Has anyone done any performance tuning on taps? I ...
# singer-taps
t
Has anyone done any performance tuning on taps? I have a table in MySQL with 1M rows in it. Dumping that to a text file with the MySQL CLI tool takes about 3 seconds. Running the tap manually (e.g. tap-mysql -c config.json --catalog ...) and piping the output to a file take 2.5 minutes. 😮 I profiled the tap with cProfile and 40% of the time is in cursors.fetchone and 30% of the time is in messages.write_message. I know next to nothing about Python though, so... I don't have any idea how to optimize any of that. I think I know enough about Meltano to dump the table manually, load it, and set the right state in the meltano.db, but... that's a little scary.
t
@visch has done quite a bit I think
t
Thanks. I was able to improve the performance of the tap by about 30% by using cursor.fetchmany instead of cursor.fetchone. I got a bit more improvement by switching to a newer version of Pipelinewise's support lib, which uses a different JSON library that's faster. Cutting the runtime almost by half feels good but it's still not even close to what's necessary for moving large tables. 😞 So now I guess I understand why PW built the "fast sync" thing. Ultimately I don't think I have much choice but to dump the tables to CSV with other tools and fake the state data so Meltano can handle incremental loads after that. 😕
v
I haven't done it specifically with that tap, but yes. There's a good writeup by Edgar on sdk.meltano.com on how to look into performance When looking at the execution time for me it has came down to the per record processing time, unfortunately it's not the network stack as you'd expect. Almost always disabling json schema validation, got me faster than the network. If network is extremely fast between the two you'll have issues. Batch works by making the number of ops python has to do much less and by allowing your target to do some optimizing for you. If you are after a 2-4x speed boost and that's enough, looking at pypy might be interesting I haven't looked myself!

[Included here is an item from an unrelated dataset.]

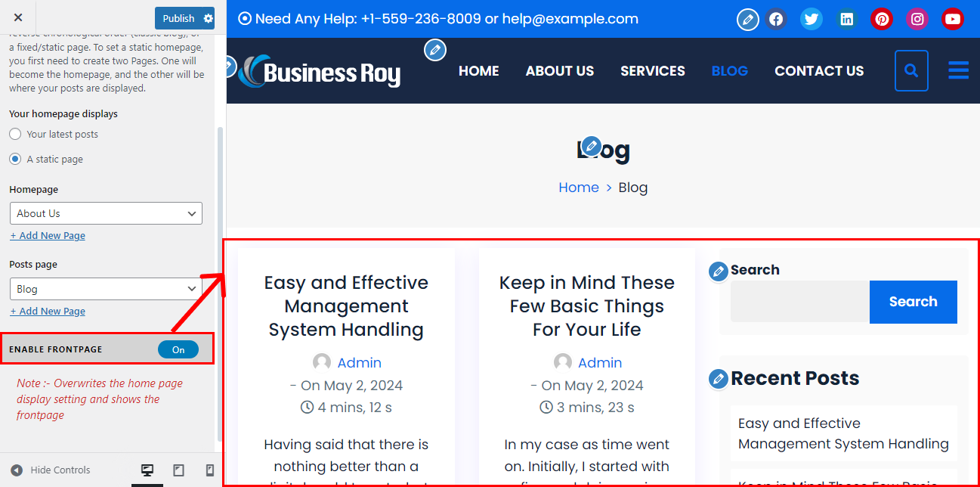Click the Instagram icon in header
980x487 pixels.
pyautogui.click(x=917, y=19)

Few other tricks I've used is testing to see whether it's the tap or target slowing you down by passing a file into the target directly. You can also try a queue between the two systems that's been nice for me as if the queue starts piling up between the tap and target I know my issue with slowness is the target
Generally my slowness has been target based but for full db pulls most people have gone with batch I just haven't needed to fwiw
t
Thanks @visch. My issue is definitely the tap. I've been testing by running the tap directly, in fact, so there's no target (or even Meltano) involved. Can you say more about disabling schema validation? I think I've seen options for that in targets but not in taps. (And I'm not sure it makes any sense there...)
v
Instead of starting at json validation definitely start at something like https://sdk.meltano.com/en/latest/dev_guide.html#testing-performance so you know it's actually a problem that's slowing you down
Gains may vary as it really depends on the usage pattern 🤷 for you the batch stuff from pipeline wise already works so you might want to go there but if you want to look at performance stuff I'd do what I just posted
t
I've been using cProfile to profile the tap and snakeviz to view the results. That's where I got the numbers in my original comment about 40% of the time being in fetchone and 30% of the time being in write_messages. 😉 Which is fairly logical, really... reading results from the DB and formatting them into the singer format should be most what the tap does. It's just too damn slow about it all to be practical for large tables, apparently. 🤷🏻 At this point I'm guessing that's a Python problem given what I've read about special C libraries for speeding up JSON formatting in Python. Thankfully this is only a problem for us for initial loads so I think I can work around it. I do have to imagine this is a blocker for anyone with high change volume though.